Desafios para a diminuição dos índices de evasão universitária no Brasil

Enviada em 16/07/2020

Promulgada pela ONU em 1948, a Declaração Universal dos Direitos Humanos garante a todos os indivíduos o direito á educação e ao bem estar social. No Brasil, atualmente os deafios para diminuir os índices de evasão universitária, impossibilita que essa parcela da população desfrute do direito universal a educação. Portanto, não a dúvidas, que o abadono a faculdade, aconteca constantemente, por medo de não ser capaz de concluir o curso, mas também por problemas financeiros. A questão constitucional e sua aplicação estejam entre as causas do problema. Segundo o filósofo grego Aristóteles, a política deve ser utilizada de modo que, por meio da justiça, o equilíbrio seja alcançado na sociedade.

E possível perceber que, no Brasil, o medo influência nas emoções do universitário, e mesmo tendo o conhecimento passado exsite a falta de um apoio psicológico para lidar com aquele ambiente que e novo. Este fato ocorre, muitas vezes, por existem poucas leis que visam profissionais para lidar de forma individual com cada aluno. Cabe ainda ressaltar, os problemas financeiros, como um dos principais da evasão universitária.

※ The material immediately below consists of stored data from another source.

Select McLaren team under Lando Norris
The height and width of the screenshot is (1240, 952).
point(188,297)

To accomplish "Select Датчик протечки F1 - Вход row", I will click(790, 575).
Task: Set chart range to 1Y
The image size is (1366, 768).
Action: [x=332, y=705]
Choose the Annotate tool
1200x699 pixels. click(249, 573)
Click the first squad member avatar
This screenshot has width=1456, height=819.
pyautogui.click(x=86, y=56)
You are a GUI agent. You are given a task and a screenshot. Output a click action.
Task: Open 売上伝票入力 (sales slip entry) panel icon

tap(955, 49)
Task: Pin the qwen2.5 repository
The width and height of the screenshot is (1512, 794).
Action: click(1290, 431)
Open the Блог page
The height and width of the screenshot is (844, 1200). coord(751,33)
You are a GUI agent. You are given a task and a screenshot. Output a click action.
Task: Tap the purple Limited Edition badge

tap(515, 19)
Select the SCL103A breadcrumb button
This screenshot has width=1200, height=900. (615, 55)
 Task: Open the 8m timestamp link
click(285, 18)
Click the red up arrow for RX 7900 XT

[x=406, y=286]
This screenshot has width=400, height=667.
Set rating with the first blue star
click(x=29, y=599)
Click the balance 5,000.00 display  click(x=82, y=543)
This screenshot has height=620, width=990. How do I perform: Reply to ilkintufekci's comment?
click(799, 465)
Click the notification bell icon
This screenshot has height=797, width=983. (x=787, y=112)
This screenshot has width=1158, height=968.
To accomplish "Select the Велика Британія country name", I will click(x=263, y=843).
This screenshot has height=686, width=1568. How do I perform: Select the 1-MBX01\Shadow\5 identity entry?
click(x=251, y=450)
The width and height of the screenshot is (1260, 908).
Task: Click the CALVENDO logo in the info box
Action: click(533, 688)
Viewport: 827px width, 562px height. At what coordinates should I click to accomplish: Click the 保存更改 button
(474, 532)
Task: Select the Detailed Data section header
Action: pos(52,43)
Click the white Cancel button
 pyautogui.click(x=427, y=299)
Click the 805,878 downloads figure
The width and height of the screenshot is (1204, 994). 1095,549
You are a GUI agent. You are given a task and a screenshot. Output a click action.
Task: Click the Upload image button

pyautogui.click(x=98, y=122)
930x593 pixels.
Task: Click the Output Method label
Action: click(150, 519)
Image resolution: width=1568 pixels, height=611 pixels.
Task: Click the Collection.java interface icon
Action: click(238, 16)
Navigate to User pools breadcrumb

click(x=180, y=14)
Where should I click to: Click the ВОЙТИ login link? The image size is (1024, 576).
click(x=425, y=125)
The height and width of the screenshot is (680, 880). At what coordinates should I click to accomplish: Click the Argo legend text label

A princípio, os problemas do ensino de baixa qualidade das escolas públicas são os maiores empecilhos. Melhorar a estrutura do ensino básico é um projeto de longo prazo, e o Brasil precisa de uma intervenção para alunos que estão entrando agora na universidade. Sendo assim, é importante que as Instituições de Nível Superior auxiliem os estudantes, inserindo nos primeiros semestres apenas os conceitos básicos que serão necessários ao longo do curso.

Deste modo, os universitários terão o que o psicólogo Carl Rogers conceitua de “condições facilitadoras” no ambiente educacional, que é possibilidade de poderem desenvolver as potencialidades que o aprendizado pode proporcionar aos estudantes. Fica evidente, a necessidade de iniciativas tanto governamentais, quanto das próprias instituições universitárias, para que os alunos não acabem evadindo e tendo prejuízos financeiros como o protagonista do livro de Dostoievski.

Portanto, é mister que as universidades invistam em políticas educacionais, criando disciplinas com horários mais flexíveis bem como células de nivelamento dos conceitos fundamentais que serão abordados em disciplinas, para facilitar o aprendizado e, dessa forma, eles não evadirem por baixo desempenho. Contudo, os governos federais, estaduais e as prefeituras, precisam investir em bolsas de auxílio financeiro, além de ofertar estágios remunerados compatíveis com a carga horária das disciplinas, para que os alunos tenham condições de continuar se mantendo na universidade, até o fim do curso sem passarem por tantas dificuldades.